Trekker
Active Member
My local Walmart does not have a "spot" for anything. They fill the cabinet with what they have. You may find the same exact ammo in a couple of different spots at the same time. When they do not have enough ammo to fill the cabinet, the will put game cameras, more expensive fishing reels, knives, scopes, etc. in there to fill the space.
From a retail background, I can say that making the shelves appear "full" is important, and corporate pushes this down to the stores. An empty spot on the shelves implies that the store cannot keep items in stock or is not efficiently moving products from off-the-truck pallets onto shelves. So, if there is an empty spot for ammo, protocol calls for spreading adjacent items or moving something else {game cameras, knives, scopes, etc.} to fill the hole. This is also why the base level store employees pull forward items to the front of the shelves, again to make the shelf appear fully stocked and tended.
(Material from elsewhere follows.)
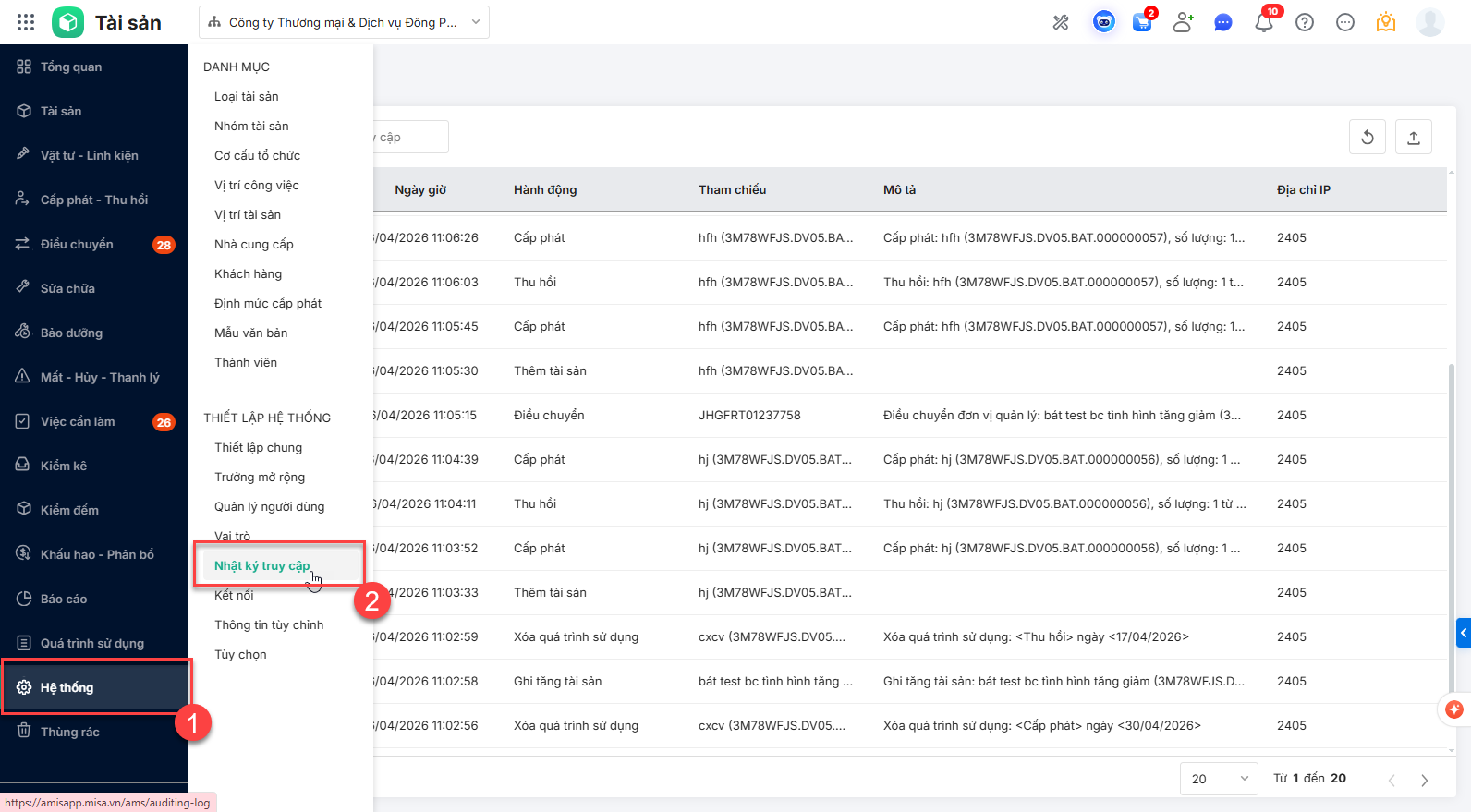Click the notification bell icon
Viewport: 1471px width, 812px height.
coord(1263,22)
Bread, milk, toilet paper for snow.
Ammo for the threat of possible ammo taxes or limitations.
Artificially created hoarding shortages. Learn to reload, or stack it deep so you don't have to overpay. I hope the gougers on 22 LR get theirs.
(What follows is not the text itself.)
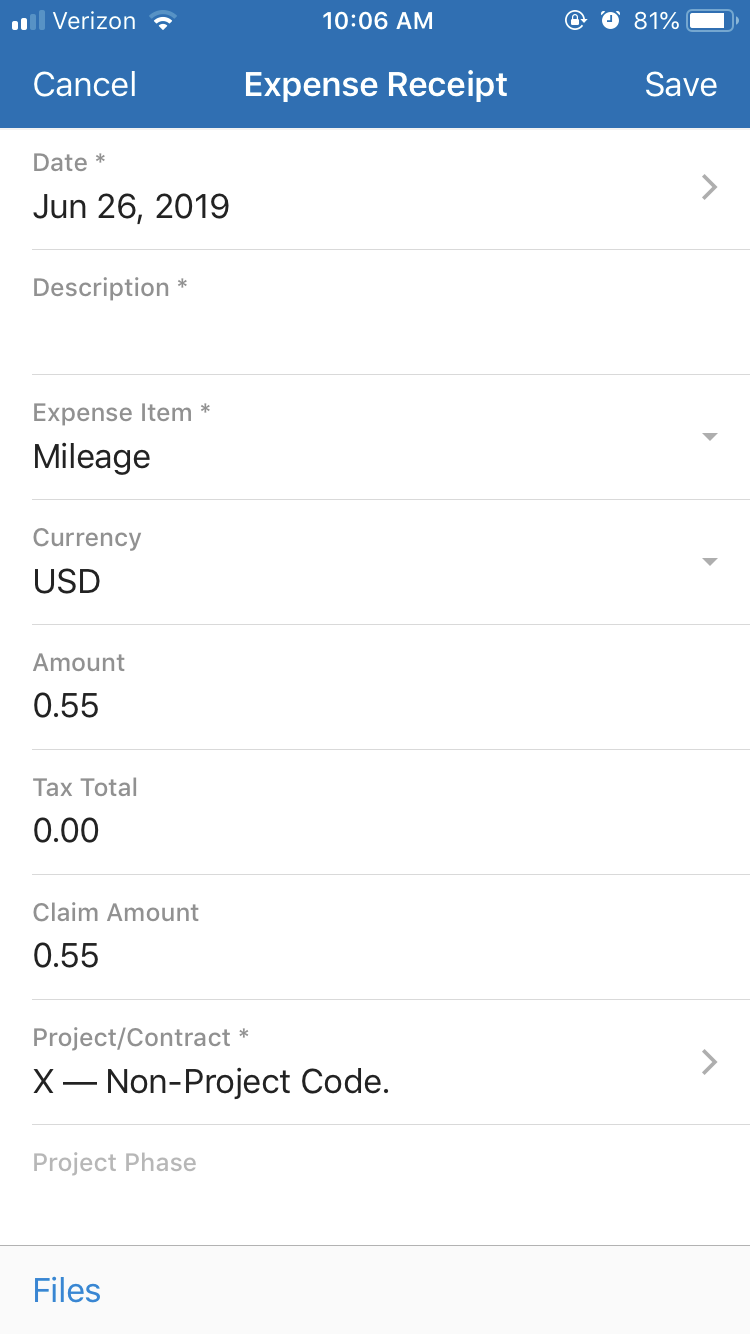Open the Date picker chevron
This screenshot has height=1334, width=750.
point(709,187)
Ammo is more like toilet paper than bread and milk; as long as you don't store it in bad environmental conditions it really doesn't have an expiration date. So, as previously mentioned, buy when cheap and stack it deep. Reloading helps since even when factory manufactured ammo is not available, reloading components may still be around. Since shortages happen periodically, it is something to prepare for the same as that biggerish snowstorm ever couple years.